─── Source data

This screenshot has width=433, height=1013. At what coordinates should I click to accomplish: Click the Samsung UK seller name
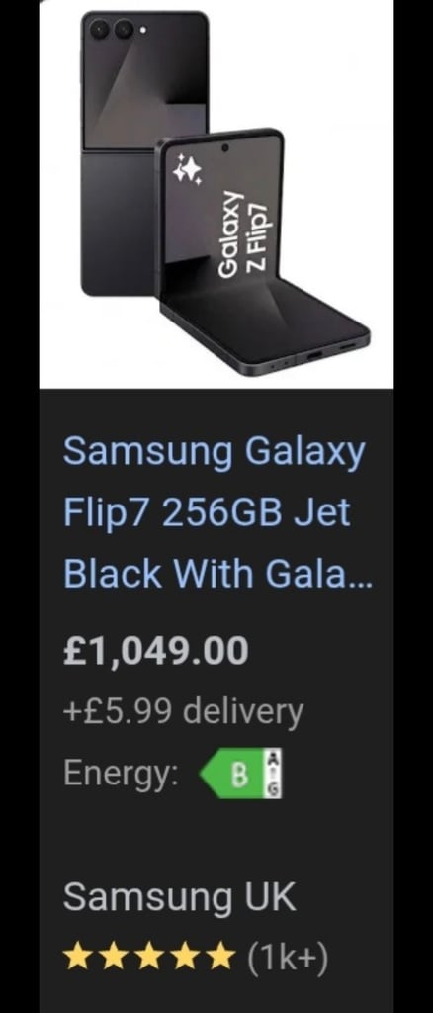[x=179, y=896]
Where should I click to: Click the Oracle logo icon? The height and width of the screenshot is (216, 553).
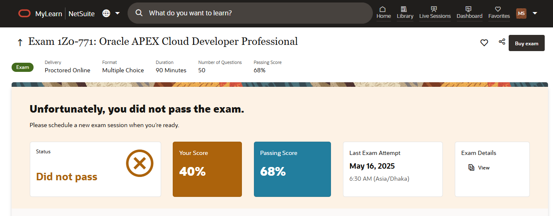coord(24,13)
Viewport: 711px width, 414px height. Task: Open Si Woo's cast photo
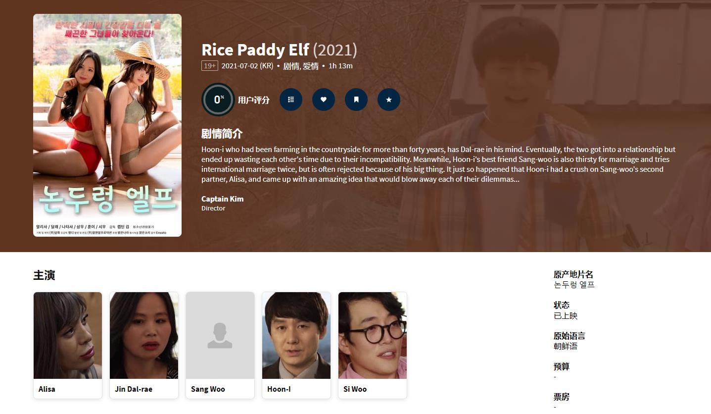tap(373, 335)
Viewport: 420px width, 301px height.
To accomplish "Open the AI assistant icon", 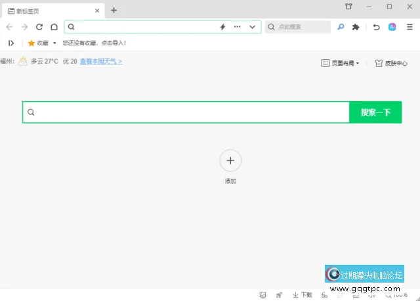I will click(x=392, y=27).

──────

**Task description:** Your response must consist of the lines from the beginning of the data through the line containing "Viewport: 420px width, 301px height.", transcribed exactly, with no pictures.

**Written response:**
This screenshot has width=433, height=1013. At what coordinates should I click to accomplish: Click the Samsung UK seller name
[x=179, y=896]
Where should I click to: Click the Oracle logo icon? The height and width of the screenshot is (216, 553).
coord(24,13)
Viewport: 711px width, 414px height. Task: Open Si Woo's cast photo
tap(373, 335)
Viewport: 420px width, 301px height.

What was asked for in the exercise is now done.